Lubridate can also parse partial dates from strings into
Period objects with the functions
hm()
, hms()
and ms()
.
Lubridate has an inbuilt very fast POSIX parser. Most of the strptime()
formats and various extensions are supported for English locales. See
parse_date_time()
for more details.
Manipulating dates
Lubridate distinguishes between moments in time (known as
instants()
) and spans of time (known as time spans, see
Timespan). Time spans are further separated into
Duration, Period and
Interval objects.
Instants
Instants are specific moments of time. Date, POSIXct, and
POSIXlt are the three object classes Base R recognizes as
instants. is.Date()
tests whether an object
inherits from the Date class. is.POSIXt()
tests
whether an object inherits from the POSIXlt or POSIXct classes.
is.instant()
tests whether an object inherits from
any of the three classes.
now()
returns the current system time as a POSIXct
object. today()
returns the current system date.
For convenience, 1970-01-01 00:00:00 is saved to
origin. This is the instant from which POSIXct
times are calculated. Try unclass(now())
to see the numeric structure that
underlies POSIXct objects. Each POSIXct object is saved as the number of seconds
it occurred after 1970-01-01 00:00:00.
Conceptually, instants are a combination of measurements on different units
(i.e, years, months, days, etc.). The individual values for
these units can be extracted from an instant and set with the
accessor functions second()
, minute()
,
hour()
, day()
, yday()
,
mday()
, wday()
, week()
,
month()
, year()
, tz()
,
and dst()
.
Note: the accessor functions are named after the singular form
of an element. They shouldn't be confused with the period
helper functions that have the plural form of the units as a
name (e.g, seconds()
).
Rounding dates
Instants can be rounded to a convenient unit using the
functions ceiling_date()
, floor_date()
and round_date()
.
Time zones
Lubridate provides two helper functions for working with time
zones. with_tz()
changes the time zone in which an
instant is displayed. The clock time displayed for the instant
changes, but the moment of time described remains the same.
force_tz()
changes only the time zone element of an
instant. The clock time displayed remains the same, but the
resulting instant describes a new moment of time.
Timespans
A timespan is a length of time that may or may not be connected to a particular instant. For example, three months is a timespan. So is an hour and a half. Base R uses difftime class objects to record timespans. However, people are not always consistent in how they expect time to behave. Sometimes the passage of time is a monotone progression of instants that should be as mathematically reliable as the number line. On other occasions time must follow complex conventions and rules so that the clock times we see reflect what we expect to observe in terms of daylight, season, and congruence with the atomic clock. To better navigate the nuances of time, lubridate creates three additional timespan classes, each with its own specific and consistent behavior: Interval, Period and Duration.
is.difftime()
tests whether an object
inherits from the difftime class. is.timespan()

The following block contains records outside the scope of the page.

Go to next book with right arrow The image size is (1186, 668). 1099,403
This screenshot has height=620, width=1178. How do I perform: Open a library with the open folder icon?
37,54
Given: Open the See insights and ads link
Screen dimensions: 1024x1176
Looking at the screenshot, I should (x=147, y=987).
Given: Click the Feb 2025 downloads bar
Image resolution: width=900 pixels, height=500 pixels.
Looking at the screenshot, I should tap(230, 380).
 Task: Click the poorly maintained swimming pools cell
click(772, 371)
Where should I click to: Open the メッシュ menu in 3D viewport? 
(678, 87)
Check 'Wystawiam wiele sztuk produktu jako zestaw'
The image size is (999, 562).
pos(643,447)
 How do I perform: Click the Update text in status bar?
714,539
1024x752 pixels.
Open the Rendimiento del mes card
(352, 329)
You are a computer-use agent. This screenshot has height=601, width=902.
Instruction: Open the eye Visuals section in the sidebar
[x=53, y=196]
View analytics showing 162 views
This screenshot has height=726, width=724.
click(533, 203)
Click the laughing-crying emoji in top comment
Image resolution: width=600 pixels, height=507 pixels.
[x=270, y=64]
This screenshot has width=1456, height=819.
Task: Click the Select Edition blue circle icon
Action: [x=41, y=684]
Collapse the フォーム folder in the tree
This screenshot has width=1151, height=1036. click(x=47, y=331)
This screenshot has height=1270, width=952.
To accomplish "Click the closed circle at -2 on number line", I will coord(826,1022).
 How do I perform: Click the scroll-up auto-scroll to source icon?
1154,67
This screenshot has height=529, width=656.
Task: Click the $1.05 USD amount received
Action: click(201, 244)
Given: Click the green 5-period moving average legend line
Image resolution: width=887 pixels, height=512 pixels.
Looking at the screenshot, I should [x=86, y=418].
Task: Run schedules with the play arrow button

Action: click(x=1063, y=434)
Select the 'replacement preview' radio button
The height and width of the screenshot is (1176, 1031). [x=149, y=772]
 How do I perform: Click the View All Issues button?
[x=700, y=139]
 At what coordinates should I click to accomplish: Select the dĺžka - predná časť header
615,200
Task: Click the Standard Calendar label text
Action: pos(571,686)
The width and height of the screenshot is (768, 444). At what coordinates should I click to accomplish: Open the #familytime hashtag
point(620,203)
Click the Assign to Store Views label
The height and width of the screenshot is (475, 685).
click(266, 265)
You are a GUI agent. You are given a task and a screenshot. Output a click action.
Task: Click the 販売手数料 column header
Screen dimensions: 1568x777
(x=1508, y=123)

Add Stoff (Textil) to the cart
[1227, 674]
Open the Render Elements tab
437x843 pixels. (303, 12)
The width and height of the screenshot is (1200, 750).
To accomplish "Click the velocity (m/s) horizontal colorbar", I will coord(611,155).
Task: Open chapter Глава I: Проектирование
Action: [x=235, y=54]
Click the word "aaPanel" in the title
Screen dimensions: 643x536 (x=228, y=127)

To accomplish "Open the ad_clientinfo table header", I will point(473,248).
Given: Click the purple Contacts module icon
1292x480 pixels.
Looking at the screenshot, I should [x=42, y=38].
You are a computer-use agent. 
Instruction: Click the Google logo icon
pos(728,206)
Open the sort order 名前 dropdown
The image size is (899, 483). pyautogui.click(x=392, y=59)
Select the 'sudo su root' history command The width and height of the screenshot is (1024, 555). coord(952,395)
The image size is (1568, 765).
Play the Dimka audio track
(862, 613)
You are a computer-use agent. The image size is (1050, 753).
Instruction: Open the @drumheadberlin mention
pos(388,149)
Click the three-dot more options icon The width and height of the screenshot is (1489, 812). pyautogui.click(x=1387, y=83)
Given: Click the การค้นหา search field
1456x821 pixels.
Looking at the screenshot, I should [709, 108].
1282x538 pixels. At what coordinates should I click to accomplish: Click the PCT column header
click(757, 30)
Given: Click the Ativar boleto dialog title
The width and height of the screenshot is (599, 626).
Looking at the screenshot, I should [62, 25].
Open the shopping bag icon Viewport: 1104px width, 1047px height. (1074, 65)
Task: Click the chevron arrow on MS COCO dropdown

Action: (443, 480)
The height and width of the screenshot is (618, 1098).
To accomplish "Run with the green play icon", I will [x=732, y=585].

tests whether an object inherits from any of the four timespan
classes.
Durations
Durations measure the exact amount of time that occurs between two instants. This can create unexpected results in relation to clock times if a leap second, leap year, or change in daylight savings time (DST) occurs in the interval.
Functions for working with durations include is.duration()
,
as.duration()
and duration()
. dseconds()
,
dminutes()
, dhours()
, ddays()
,
dweeks()
and dyears()
convenient lengths.
Periods
Periods measure the change in clock time that occurs between two instants. Periods provide robust predictions of clock time in the presence of leap seconds, leap years, and changes in DST.
Functions for working with periods include
is.period()
, as.period()
and
period()
. seconds()
,
minutes()
, hours()
, days()
,
weeks()
, months()
and
years()
quickly create periods of convenient
lengths.
Intervals
Intervals are timespans that begin at a specific instant and end at a specific instant. Intervals retain complete information about a timespan. They provide the only reliable way to convert between periods and durations.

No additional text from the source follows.